● **Directions**:
Print the line that contains "Open the Big Bus Tours deal image link", then every line after it until the entries end, exactly as they read; do not include pictures.
Start of Material for this exercise
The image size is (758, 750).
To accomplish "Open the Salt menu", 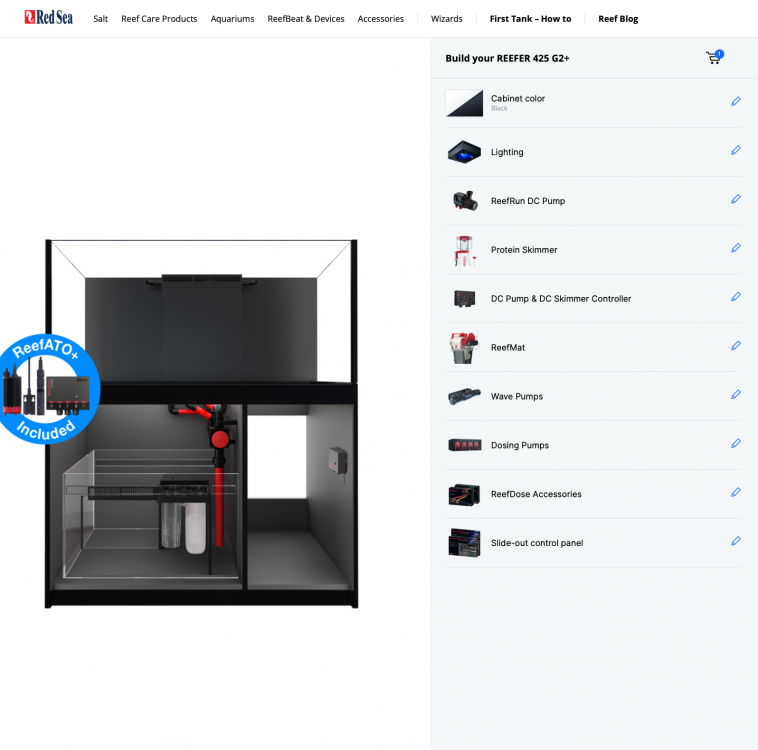I will pos(100,19).
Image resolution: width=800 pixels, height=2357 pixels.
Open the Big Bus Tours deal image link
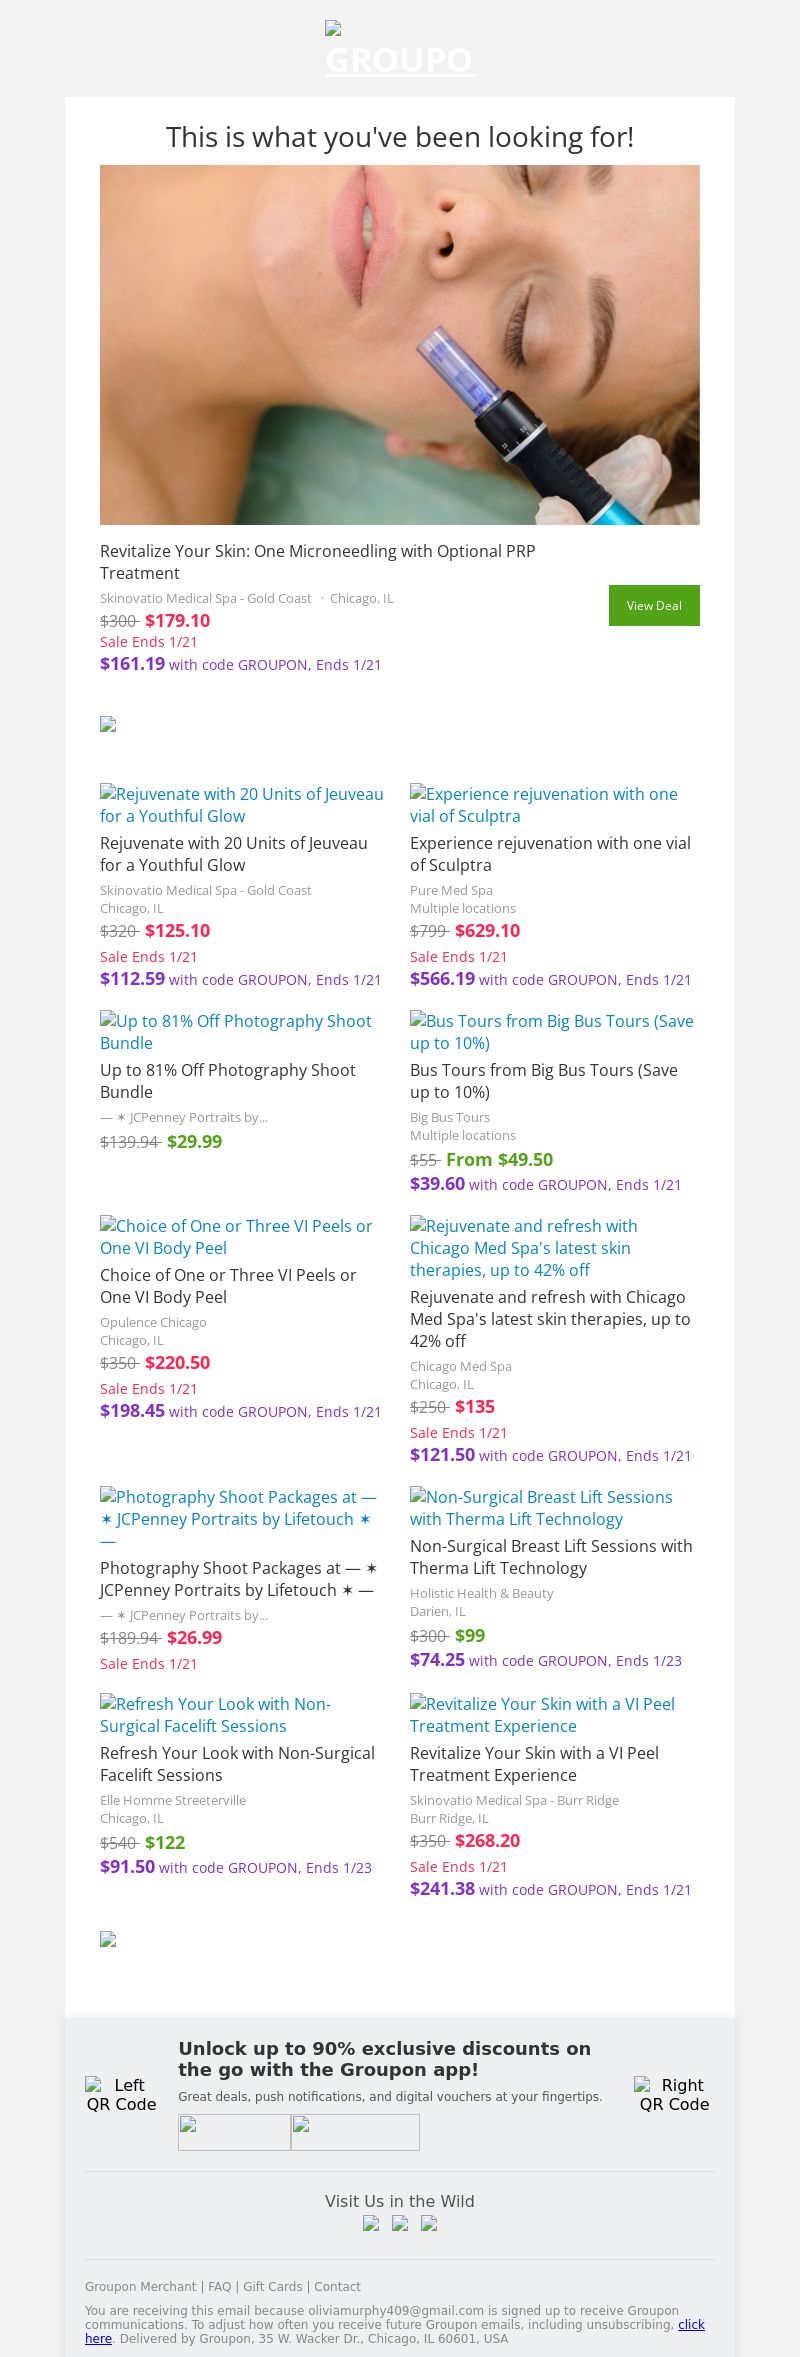pyautogui.click(x=552, y=1032)
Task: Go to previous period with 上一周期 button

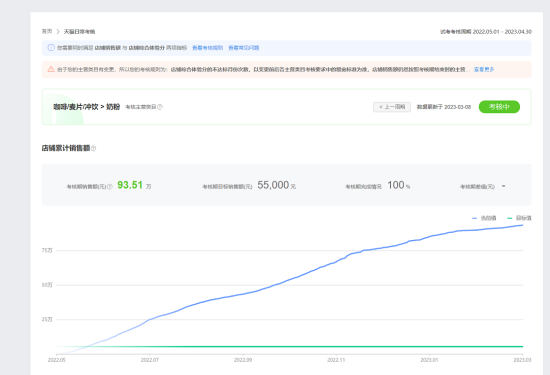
End of Material for this exercise
● **Exercise output**:
Open the Big Bus Tours deal image link
pyautogui.click(x=552, y=1032)
Task: Go to previous period with 上一周期 button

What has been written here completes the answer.